In his brief remarks after the story, psychiatrist Frederic Wertham focuses on the girl, whom he describes as a schizophrenic portrayed with “almost clinical accuracy” (p. 311). Wertham also touches on the story’s “surrealist tapestry” of “phosphorescent decadence” (p. 311), but about Vincent, the story’s protagonist, he has little to say.

The psychiatrist’s remarks don’t do the story justice and in fact demonstrate how we understand the human psyche as portrayed in literature. We don’t need a clinical diagnosis of a specific condition, complete with a catalog of symptoms. Rather, we more often experience psychological states in literature as a “private inexpressible perception,” a “territory of the mind that our generation knows instinctively, but dimly,” that we may not know how to articulate ourselves but recognize when we see represented by an artist of words.

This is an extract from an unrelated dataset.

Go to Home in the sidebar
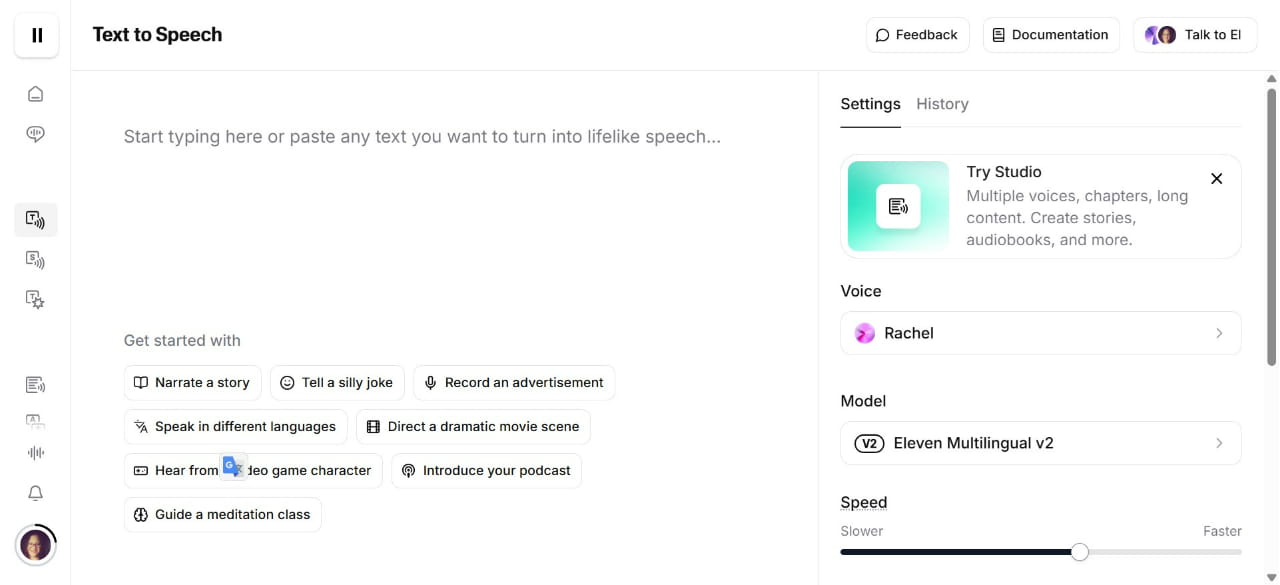 coord(36,94)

In fact, this story well illustrates how that process works. Capote’s language creates more of an atmosphere than coherent symbolism. Even the headless hawk produces a general, though macabre, feeling of terror and unreality that cannot be mapped as a specific symbol (e.g., headless hawk = death, headless hawk = fear). This story well illustrates how a master of language such as Truman Capote can communicate psychological truth that feels more real to readers than a clinical description would.